In the action brought by Trisler, the defendants counterclaim that they were damaged and suffered mental anguish by Trisler's violation of various Indiana statutes, covenants and by-laws of the homeowners association and false representations made on forms filed with the Secretary of State. Nowhere in the complaint do the defendants allege that Trisler violated the statutes or covenants and by-laws or made the false filings with the intent to cause them harm or with the conscious awareness that harm was practically certain to result. Neither has the insurance company offered any evidence from which one could attribute any level of intent or state of mind to Trisler. As we noted, the movant bears the burden of demonstrating the nonexistence of any genuine factual dispute and entitlement to summary judgment as a matter of law. The insurance company having failed to meet this burden, we must conclude that the trial court erred in its determination that Indiana Insurance Company had no duty to defend against the counterclaim. Accordingly, the summary judgment in favor of Indiana Insurance Company should be reversed.
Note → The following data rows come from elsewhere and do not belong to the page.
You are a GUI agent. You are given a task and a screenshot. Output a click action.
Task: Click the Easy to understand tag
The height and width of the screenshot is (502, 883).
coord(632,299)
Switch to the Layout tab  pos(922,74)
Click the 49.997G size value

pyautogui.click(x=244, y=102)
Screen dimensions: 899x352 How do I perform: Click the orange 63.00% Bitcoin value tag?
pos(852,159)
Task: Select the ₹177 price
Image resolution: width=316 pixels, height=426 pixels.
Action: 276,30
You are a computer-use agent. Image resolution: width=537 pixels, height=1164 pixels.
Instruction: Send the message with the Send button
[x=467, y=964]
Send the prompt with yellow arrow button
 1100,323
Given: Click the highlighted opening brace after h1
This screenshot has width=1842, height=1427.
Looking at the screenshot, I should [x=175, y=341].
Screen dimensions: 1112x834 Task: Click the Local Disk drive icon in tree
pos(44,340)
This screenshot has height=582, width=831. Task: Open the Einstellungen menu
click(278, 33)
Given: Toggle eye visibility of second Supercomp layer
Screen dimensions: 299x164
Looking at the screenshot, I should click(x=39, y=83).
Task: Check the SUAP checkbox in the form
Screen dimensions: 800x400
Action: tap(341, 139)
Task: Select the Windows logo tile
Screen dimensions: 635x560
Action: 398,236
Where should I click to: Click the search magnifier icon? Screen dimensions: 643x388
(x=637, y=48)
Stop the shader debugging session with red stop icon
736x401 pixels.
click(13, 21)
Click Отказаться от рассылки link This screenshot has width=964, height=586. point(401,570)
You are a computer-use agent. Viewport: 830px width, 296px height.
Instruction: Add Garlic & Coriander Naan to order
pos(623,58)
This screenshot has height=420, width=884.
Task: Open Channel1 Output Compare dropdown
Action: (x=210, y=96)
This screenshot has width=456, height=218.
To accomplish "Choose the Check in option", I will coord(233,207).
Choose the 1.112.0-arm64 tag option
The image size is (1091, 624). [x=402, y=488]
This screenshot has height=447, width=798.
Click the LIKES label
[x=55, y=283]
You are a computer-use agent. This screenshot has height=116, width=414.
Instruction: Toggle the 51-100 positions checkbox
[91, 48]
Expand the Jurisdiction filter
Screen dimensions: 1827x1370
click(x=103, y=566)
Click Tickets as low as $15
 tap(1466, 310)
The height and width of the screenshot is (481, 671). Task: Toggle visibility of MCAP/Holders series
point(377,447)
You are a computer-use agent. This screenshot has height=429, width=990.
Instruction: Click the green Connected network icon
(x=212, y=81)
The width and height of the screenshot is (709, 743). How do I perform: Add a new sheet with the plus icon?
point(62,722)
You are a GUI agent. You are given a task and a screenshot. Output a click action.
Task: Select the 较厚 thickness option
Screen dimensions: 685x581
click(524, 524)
The trial court's decision in cause no. 057 does not speak to the question of whether Trisler made the allegedly defamatory statements about Executive Builders attributed *1026 to him in the complaint. The Montgomerys' affidavits indicate only that the slanderous statement they were dishonest was made by innuendo. There is no evidence in the record which would permit us to infer that the other allegedly defamatory remarks were made without an intent to cause harm or a conscious awareness that they were practically certain to result in harm. Accordingly, an entry of summary judgment in favor of Trisler would be inappropriate as well.

Judgment reversed.

BAKER, J., concurs.

SHIELDS, J., concurs in result.


[1] The complaint in cause no. 057 alleges only facts, not legal theories, and hence, arguably raises claims of defamation, tortious infliction of emotional distress, and battery, in addition to the tortious interference with contract or prospective business relation claim identified by the insurance company.